By finding out how they have treated the money advanced ? If they have treated it as a debt, then it is mortgage. The criteria adopted by the Courts are—

(i) The existence of a debt

(ii) The period of repayment, a short period being indicative of a sale and a long period of a mortgage.

(iii) The continuance of the mortgagor in possession indicates a mortgage.

(iv) The price below a true value indicates a mortgage.

In applying these tests, the Courts put the onus on the party alleging that an ostensible sale-deed was a mortgage, and in a case of ambiguity, lean to the construction of a mortgage.

  1. Is oral evidence of intention admissible ?

  2. Before the Indian Evidence Act was passed, oral evidence and other instruments were freely admitted to prove this intention. But this practice was condemned by the Privy Council.

  3. After the passing of the Indian Evidence Act, the question was governed by Section 92.

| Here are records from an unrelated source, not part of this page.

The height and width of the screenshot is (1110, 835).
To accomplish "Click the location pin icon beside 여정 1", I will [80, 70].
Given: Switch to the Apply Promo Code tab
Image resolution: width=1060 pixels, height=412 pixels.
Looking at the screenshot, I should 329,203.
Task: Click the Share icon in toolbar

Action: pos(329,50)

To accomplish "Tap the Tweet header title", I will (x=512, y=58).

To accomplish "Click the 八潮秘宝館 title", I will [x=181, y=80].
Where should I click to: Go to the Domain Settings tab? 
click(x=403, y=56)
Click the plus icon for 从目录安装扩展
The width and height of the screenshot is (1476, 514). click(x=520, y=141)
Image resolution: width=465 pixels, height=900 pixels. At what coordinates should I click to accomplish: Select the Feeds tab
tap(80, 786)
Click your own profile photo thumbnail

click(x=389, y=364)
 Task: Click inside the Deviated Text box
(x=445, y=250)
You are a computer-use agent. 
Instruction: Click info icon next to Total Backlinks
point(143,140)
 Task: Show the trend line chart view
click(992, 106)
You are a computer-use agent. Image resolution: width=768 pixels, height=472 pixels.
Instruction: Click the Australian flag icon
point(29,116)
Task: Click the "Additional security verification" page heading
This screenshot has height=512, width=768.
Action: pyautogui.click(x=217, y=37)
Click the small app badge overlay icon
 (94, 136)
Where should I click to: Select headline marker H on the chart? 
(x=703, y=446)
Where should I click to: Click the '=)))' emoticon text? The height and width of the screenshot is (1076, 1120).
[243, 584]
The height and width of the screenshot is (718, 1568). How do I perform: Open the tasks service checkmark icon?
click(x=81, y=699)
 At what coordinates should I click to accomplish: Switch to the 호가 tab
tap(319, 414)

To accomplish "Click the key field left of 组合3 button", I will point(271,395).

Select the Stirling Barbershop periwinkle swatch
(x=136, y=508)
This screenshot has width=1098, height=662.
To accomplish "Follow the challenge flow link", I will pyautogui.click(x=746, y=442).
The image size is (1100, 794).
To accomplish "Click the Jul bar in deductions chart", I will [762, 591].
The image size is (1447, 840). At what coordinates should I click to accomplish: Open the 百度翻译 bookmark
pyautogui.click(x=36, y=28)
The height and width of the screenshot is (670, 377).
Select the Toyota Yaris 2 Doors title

  4. Section 92 excludes oral evidence to contradict a written document. The Indian Courts, never the less, on the authority of Lincoln vs. Wright (1859) 4 DeG.& J. 16 admitted evidence of acts and conduct of parties to show, that a deed which purported to be an absolute conveyance was intended to operate as a mortgage.

  5. In 1899, the Privy Council definitely ruled in Balkishen v/s. Legge= 22 All. 149 =27 I. A. 58. that the rule in Lincoln vs. Wright had no application in India.

  6. The result is that, the Courts are definitely limited to the document itself in order to ascertain the intention of the parties.